Christliche Kirchen, die Diakonie und Caritas, sprechen von „Nächstenliebe“, wenn sie Menschen in Not ihre Hilfe und Beratung anbieten, am Anfang, in der Mitte und am Ende ihres Lebens? Fasst das bekannte Schlüsselwort nur ein schönes Programm zusammen, das ins Schaufenster gestellt wird – wie Parteien ihre Wahlprogramme oder Unternehmen ihre Leitbilder in die Öffentlichkeit tragen, um zukünftige Wähler zu gewinnen oder neue Mitarbeiter zu überzeugen? Ist es ein Containerwort – jeder füllt es mit anderen Bedeutungen? Oder ist es nur eine zauberhafte Seifenblase, die beim Zusammenstoß mit der rauhen Wirklichkeit platzt?

Eine Wurzel christlicher Nächstenliebe befindet sich in der Bibel. Die Beispielerzählung vom „barmherzigen Samariter“ (Lk 10, 25ff) ist das klassische Leitbild und Vorbild der Nächstenliebe. Jesus erzählt diese Geschichte einem Schriftgelehrten, der beim Thema Liebe nicht locker ließ, weil er bei seiner Frage an Jesus „Wer ist denn mein Nächster?“ wohl den Begriff „Nächster“ gerne definiert gehabt hätte – nach dem Motto „Mein Gesinnungsfreund oder Landsmann ist mein Nächster“.

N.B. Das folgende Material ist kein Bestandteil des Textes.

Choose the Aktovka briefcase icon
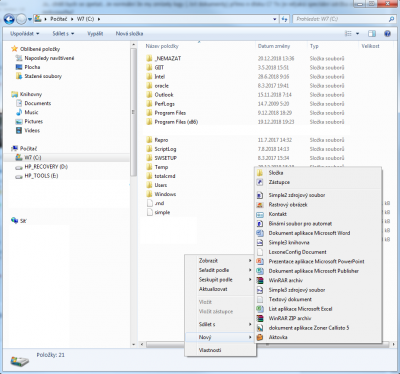Image resolution: width=400 pixels, height=374 pixels. tap(260, 337)
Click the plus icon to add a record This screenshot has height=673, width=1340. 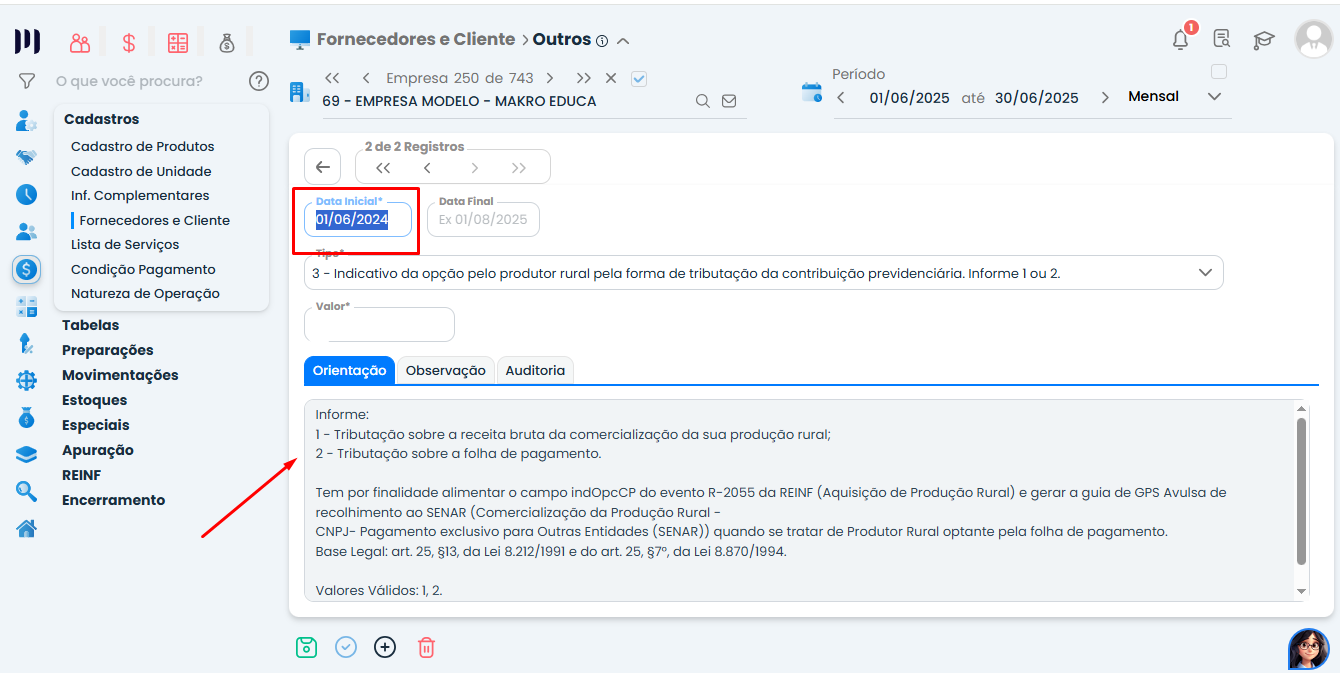point(385,647)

Die Geschichte jedoch, die von einem Menschen berichtet, der unter die Räuber gefallen war, macht deutlich, dass jeder Mensch in Not geraten und zum Nächsten werden kann, da jedes Leben zerbrechlich und gefährdet ist. Dass es Gottesliebe nicht ohne sehende und achtsame Nächstenliebe gibt, die Herz zeigt, was ein Tempeldiener und ein Priester hätten erkennen müssen, die jedoch den Notleidenden links liegen ließen. Dass auch Nächstenliebe ohne religiöse Begründung möglich ist, da sie bedingungslos und unabhängig von einer Religion oder einer Herkunft geschieht. Dass spontane und konkrete Nächstenliebe nicht naiv oder schwärmerisch ist, sondern es sehr vernünftig sein kann, nach erster und freiwilliger Hilfe die Hilfe von Profis – in der Geschichte der Wirt in der Herberge – in Anspruch zu nehmen, damit der Betroffene wieder auf die Beine kommen kann, um eigenverantwortlich zu leben. Stets geht es Jesus offensichtlich um Eigenverantwortung, das Mögliche im Nötigen zu tun – in der Grundhaltung der Barmherzigkeit, die in der Gottesliebe in besonderer Weise aufleuchtet: „Was ihr für einen meiner geringsten Brüder getan habt, das habt ihr mir getan“, so Jesus (Mt 25,40). Aber wie bei der Geburt und sonst im Leben gilt: Im Zweifel – unabhängig von der Konfession – für die Liebe in Barmherzigkeit und Verantwortung.